Is how a search engine handles your private data going to soon determine whether or not you use it?

In a recent decision, Ask.com has told users that it will no longer store data on their queries. This sounds very nice of course, until you get down into the nitty gritty of it and learn that it’s almost meaningless. So basically, for those of you who like to conduct searches on items such as men’s girdles, rare Adam and the Ants singles, and BASIC programming guides, you should still be a little worried that your user data could haunt you at some point (this is excluding how it simply affects you to know what Adam looks like these days.)

Here’s the main problem with this: their partners could potentially still be privvy to this so-called private data. Considering all of the blasting I’ve heard over the years about everyone wanting to get their claws on all of our data, this does actually concern me a bit. Keywords used in an Ask search can still be seen in the web address bar, and your ISP can still get this information. Apparently Ask plans on reviewing this issue with their partners and wants to come to an agreement on how this data can be used. Still, why say you’re not going to keep private data if, in fact, you really are keeping it, even if it’s by passing it onto another party?

Obviously this information can’t really hurt you if it’s not being kept. However, the promises of purging it and no longer retaining it seem way too good to be true. Obviously I am not too embarrassed to be searching for Adam and the Ants singles, although I will acknowledge that I SHOULD be, but I certainly do not want Google knowing that I am also a big fan of Clap Your Hands Say Yeah in light of their second album’s being crap. This is extremely humiliating and could potentially wreck me if it came out in court.

Google and MSN will supposedly purge user data after 18 months. Google’s cookies are now going to expire in 2 years, not in 2038 (which is about when the last batch of chocolate chip cookies my mom made will expire…I almost needed dental work.) MSN “apparently” stores its search information so that it can’t be attached to personal information. Yahoo is going to “anonymize” data after 13 months. My head is spinning around like Linda Blair’s did in the Exorcist, and I am not even wearing a nightgown right now so it’s not nearly as funny.

I have never been a private person. Just ask the tons of horrified people who have been witness to me after one glass of red wine. People who constantly complain about their lack of privacy usually have something nasty to hide, like an affection for Celine Dion, but I’m beginning to see their side of things. I’m not beginning to see their affection for Celine, of course, because that is incomprehensible, but I am beginning to understand that, where privacy is concerned, there are some simple principles that we should think about.

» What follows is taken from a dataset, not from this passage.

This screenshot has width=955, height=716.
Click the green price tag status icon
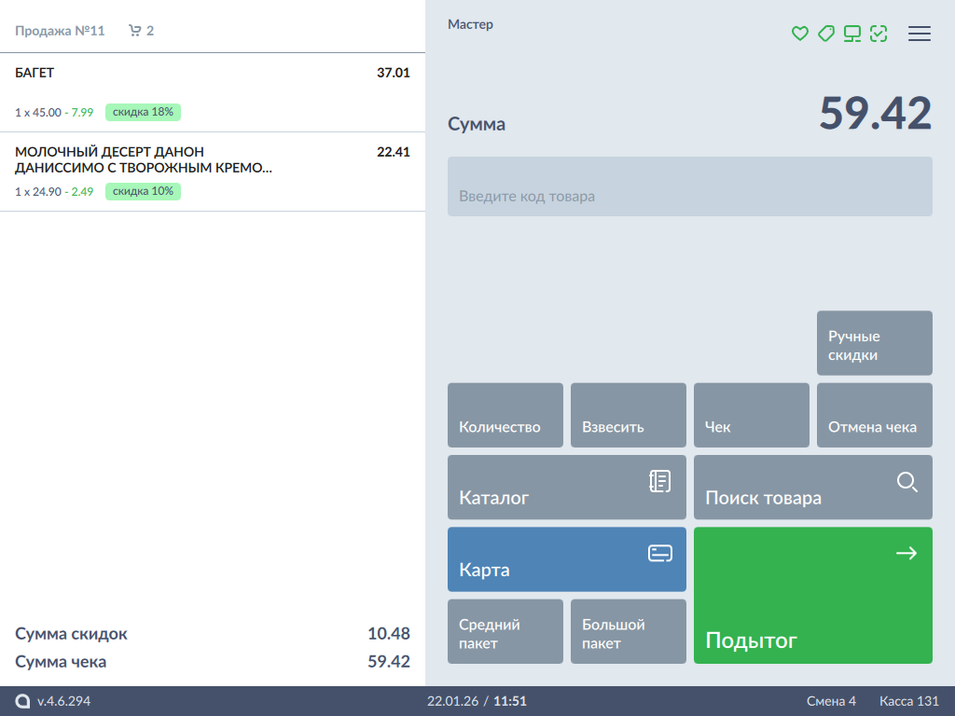pyautogui.click(x=825, y=34)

We should all be aware that most of what we do online can be recorded in some way. That still won’t stop most of us from calling our boss a horrible troll on Yahoo IM (although I don’t do this), sending Photoshopped photos of our friends done up as Dorothy from the Wizard of Oz to everyone we know, or looking for thigh-high latex boots. However, we need to realize that just because we’re sitting behind a screen, we’re not anonymous in the eyes of the search companies or our ISPs.

The real questions: How will you react to this? Will you continue to use Google if it keeps all your information, or will you switch to something like MSN if it turns out that their privacy policy makes you the happiest? Is privacy THAT much of an issue? If it’s not going to haunt you in a legal manner, do you really care? Are you going to search for “Celine Dion in thigh-high latex boots” and hope you get caught so you can get help?

So, some feedback please, if you would…nothing about this issue is black or white. What are your thoughts on this?